69 Towards More Secure Virtual Organizations by Implementing a Common Scheme for Incident Response Management (PSAM-0457)
-
Published:2006
Download citation file:
Remote operation and control of offshore oil and gas production is increasing in the North Sea. The technology used to support operations and exception handling is changing from proprietary closed systems to standardized IT systems built on PCs and MS Windows. The PCs are integrated in networks that can be connected to the Internet. This leads to a major change in which threats the industry faces. PCs using MS Windows are vulnerable, new exploits are continuously found and the number of hacker attacks is increasing.
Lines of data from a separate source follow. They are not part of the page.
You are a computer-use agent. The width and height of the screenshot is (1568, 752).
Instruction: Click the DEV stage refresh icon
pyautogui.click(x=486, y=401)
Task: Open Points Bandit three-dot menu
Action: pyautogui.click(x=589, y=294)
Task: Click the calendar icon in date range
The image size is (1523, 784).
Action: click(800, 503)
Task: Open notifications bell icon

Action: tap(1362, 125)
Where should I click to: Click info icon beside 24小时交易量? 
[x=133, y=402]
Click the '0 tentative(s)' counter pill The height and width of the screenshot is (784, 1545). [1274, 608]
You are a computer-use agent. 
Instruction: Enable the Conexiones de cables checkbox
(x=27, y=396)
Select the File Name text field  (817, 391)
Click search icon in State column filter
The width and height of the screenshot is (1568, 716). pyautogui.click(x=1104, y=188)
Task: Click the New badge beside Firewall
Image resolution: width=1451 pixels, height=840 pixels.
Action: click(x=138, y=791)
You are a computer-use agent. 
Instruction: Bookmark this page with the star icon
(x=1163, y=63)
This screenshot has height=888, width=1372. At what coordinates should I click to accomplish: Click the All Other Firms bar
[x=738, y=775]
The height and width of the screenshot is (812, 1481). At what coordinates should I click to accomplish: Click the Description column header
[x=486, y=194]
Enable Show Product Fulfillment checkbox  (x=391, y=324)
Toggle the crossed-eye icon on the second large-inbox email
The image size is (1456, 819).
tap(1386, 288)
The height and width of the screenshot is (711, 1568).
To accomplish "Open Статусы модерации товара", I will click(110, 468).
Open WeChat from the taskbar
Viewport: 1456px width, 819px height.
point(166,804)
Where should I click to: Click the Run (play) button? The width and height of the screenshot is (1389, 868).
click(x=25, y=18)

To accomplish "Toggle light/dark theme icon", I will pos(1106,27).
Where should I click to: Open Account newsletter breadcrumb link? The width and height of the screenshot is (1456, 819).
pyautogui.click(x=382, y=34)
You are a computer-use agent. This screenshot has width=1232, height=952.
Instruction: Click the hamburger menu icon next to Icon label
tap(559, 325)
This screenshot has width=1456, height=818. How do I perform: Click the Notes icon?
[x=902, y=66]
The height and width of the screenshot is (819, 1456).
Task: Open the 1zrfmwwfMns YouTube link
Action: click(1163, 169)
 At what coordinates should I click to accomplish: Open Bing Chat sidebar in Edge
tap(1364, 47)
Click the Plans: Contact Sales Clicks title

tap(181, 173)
The reliance on MS Windows and Internet is thus increasing the vulnerability of the oil and gas production. In addition, a network of companies that functions as a virtual organization is increasingly performing the operations and management of the oil and gas fields. These virtual organizations and the increased number of vulnerabilities create the need for common safety and security culture, communication and incident management during regular operations and when handling information security incidents. In this paper, these challenges are presented and discussed, and a suggestion for a standardized scheme for Incident Response Management in the North Sea is proposed. We suggest exploring information security incidents across the virtual organizations, and to standardize on reporting and on training to be able to establish common goals and objectives. All in order to establish more resilient organizations and systems related to information security.